Of all the entries below, retype only the lines from the one with "Open the mail message icon" through the one with "Click the Filter Options", exactly as they appear.

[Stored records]
==========

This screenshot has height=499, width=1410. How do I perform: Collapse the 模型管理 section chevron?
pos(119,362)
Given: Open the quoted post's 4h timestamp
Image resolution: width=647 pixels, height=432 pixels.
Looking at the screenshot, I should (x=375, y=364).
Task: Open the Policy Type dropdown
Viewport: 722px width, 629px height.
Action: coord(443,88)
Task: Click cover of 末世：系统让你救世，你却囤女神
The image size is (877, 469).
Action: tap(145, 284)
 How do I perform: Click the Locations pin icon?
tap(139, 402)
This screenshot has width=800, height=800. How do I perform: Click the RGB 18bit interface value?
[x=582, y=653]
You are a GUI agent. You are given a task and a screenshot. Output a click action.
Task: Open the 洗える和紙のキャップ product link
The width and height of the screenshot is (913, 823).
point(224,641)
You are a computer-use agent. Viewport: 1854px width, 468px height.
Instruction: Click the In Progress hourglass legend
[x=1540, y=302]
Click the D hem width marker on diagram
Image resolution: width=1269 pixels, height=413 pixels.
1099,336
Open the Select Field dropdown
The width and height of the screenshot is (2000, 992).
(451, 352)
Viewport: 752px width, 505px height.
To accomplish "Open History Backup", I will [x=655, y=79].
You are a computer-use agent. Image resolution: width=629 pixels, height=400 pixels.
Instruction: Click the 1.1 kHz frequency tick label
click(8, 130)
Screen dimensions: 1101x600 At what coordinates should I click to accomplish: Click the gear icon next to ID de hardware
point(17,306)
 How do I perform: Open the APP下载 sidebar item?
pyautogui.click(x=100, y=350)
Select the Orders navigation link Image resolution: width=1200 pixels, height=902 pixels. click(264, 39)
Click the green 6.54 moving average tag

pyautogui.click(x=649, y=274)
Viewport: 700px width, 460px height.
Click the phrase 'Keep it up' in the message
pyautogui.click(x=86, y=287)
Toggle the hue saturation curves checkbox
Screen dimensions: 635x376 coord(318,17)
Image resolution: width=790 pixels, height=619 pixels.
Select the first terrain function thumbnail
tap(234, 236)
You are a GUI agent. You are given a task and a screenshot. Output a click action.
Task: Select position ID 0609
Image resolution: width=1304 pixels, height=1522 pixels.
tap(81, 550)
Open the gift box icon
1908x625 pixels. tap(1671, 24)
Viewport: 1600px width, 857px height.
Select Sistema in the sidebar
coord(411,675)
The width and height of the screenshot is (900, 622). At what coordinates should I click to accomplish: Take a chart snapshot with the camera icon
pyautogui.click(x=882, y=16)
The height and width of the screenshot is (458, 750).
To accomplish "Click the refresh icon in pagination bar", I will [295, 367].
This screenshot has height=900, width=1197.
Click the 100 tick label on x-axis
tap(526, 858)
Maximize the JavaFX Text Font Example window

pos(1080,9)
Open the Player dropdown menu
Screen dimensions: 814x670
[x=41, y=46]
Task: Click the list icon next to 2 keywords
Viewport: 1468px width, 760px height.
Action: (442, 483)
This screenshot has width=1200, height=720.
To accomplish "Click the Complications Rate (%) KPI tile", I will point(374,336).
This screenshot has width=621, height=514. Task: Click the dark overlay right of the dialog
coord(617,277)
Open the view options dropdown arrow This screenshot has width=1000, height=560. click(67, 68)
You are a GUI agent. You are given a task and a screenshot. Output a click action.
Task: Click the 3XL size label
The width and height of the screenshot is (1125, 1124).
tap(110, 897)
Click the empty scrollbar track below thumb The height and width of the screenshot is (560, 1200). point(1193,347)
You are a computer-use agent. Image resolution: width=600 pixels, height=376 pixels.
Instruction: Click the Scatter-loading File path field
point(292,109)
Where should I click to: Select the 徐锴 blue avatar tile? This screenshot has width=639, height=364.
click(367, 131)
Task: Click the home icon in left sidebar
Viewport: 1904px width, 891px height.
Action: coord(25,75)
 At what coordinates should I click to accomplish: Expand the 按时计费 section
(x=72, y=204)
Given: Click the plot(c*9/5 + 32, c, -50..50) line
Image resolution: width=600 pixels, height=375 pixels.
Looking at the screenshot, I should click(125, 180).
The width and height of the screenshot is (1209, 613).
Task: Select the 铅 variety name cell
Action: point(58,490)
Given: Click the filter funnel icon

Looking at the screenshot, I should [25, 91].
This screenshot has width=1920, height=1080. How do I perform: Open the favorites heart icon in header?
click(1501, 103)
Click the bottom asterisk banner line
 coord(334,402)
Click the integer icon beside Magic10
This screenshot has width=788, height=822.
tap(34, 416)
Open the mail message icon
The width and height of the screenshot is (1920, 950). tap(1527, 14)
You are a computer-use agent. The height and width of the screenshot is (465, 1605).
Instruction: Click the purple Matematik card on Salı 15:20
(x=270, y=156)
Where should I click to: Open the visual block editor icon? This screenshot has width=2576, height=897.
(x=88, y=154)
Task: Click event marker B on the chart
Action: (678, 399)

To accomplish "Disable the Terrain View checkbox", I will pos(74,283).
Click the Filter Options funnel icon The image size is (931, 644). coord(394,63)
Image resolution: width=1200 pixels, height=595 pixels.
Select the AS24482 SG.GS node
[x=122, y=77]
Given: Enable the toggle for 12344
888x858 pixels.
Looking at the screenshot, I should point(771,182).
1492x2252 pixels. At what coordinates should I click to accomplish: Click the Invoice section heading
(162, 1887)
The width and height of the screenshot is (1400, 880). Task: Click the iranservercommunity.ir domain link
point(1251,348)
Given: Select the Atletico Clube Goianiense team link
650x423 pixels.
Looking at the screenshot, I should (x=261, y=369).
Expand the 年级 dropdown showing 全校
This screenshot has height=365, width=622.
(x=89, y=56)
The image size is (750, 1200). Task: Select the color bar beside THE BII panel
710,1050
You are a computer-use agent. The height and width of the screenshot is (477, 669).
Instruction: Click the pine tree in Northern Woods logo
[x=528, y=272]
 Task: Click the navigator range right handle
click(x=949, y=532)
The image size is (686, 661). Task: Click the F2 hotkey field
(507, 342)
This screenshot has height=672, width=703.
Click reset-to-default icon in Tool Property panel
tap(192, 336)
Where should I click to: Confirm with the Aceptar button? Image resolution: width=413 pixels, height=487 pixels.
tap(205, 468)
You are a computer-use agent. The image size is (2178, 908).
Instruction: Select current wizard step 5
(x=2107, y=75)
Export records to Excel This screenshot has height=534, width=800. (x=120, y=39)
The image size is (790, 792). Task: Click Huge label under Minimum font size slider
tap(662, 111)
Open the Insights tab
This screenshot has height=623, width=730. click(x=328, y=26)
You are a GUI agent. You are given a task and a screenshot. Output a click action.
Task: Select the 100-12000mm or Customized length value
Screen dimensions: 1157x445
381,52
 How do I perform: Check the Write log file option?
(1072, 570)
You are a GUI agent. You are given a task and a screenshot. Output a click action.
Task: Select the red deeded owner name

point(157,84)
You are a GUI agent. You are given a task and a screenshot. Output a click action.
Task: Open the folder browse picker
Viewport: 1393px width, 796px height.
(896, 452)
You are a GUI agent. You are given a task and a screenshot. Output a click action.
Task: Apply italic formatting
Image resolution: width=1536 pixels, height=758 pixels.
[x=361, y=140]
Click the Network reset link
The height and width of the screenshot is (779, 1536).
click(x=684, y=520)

==========

* Exercise result:
Open the mail message icon
The width and height of the screenshot is (1920, 950). tap(1527, 14)
You are a computer-use agent. The height and width of the screenshot is (465, 1605).
Instruction: Click the purple Matematik card on Salı 15:20
(x=270, y=156)
Where should I click to: Open the visual block editor icon? This screenshot has width=2576, height=897.
(x=88, y=154)
Task: Click event marker B on the chart
Action: (678, 399)

To accomplish "Disable the Terrain View checkbox", I will pos(74,283).
Click the Filter Options funnel icon The image size is (931, 644). coord(394,63)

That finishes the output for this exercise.